• WORK INSTRUCTIONS: Below are records; give the number of their lines that hold the word "agent", and write nothing more.

• SUPPLIED DATA:
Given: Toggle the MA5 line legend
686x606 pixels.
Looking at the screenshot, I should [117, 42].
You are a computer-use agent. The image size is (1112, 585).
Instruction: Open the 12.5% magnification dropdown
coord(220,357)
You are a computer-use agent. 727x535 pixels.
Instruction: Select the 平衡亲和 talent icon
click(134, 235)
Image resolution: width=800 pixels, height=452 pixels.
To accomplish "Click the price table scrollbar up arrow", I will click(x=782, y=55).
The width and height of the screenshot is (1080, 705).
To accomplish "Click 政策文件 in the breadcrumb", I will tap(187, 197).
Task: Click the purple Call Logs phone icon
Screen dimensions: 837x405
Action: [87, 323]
...
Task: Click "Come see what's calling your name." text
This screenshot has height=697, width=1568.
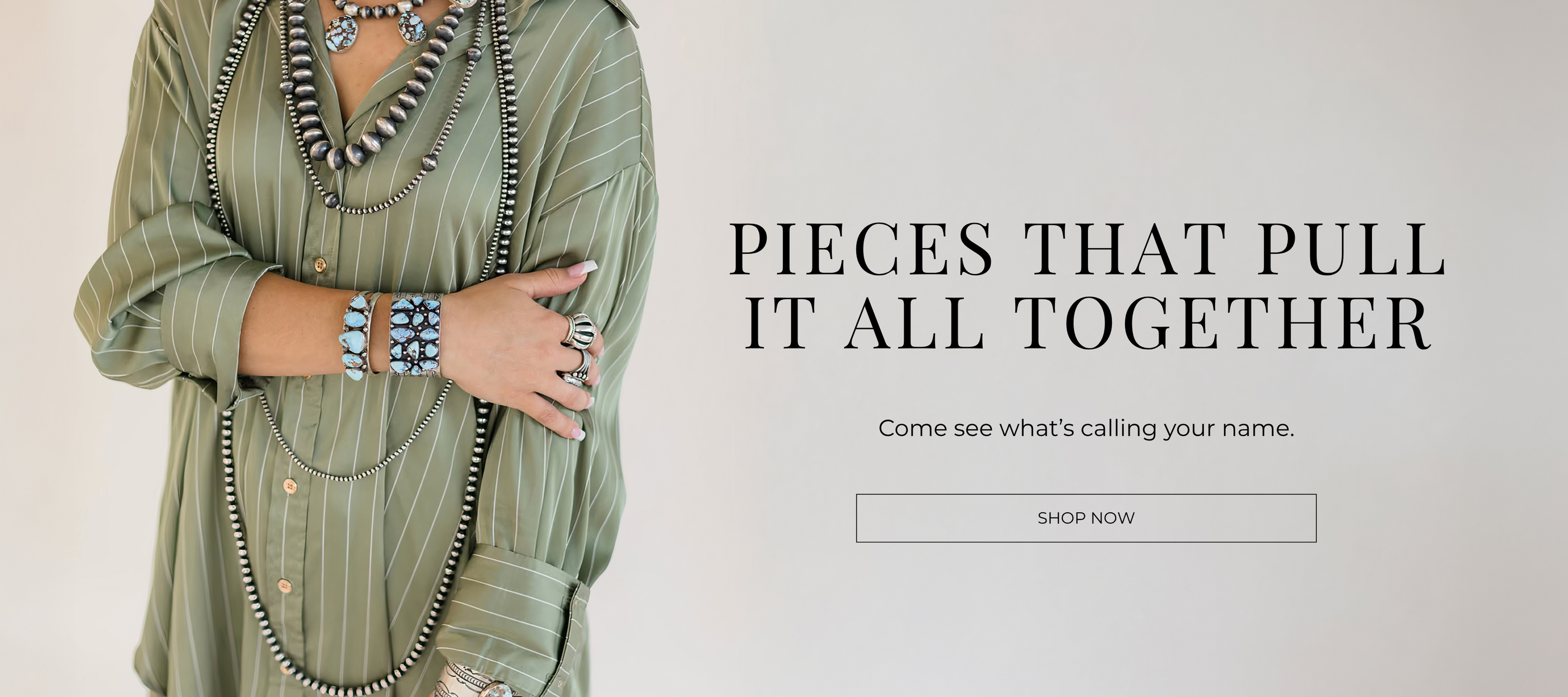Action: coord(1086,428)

• RESPONSE TO THIS TASK: 2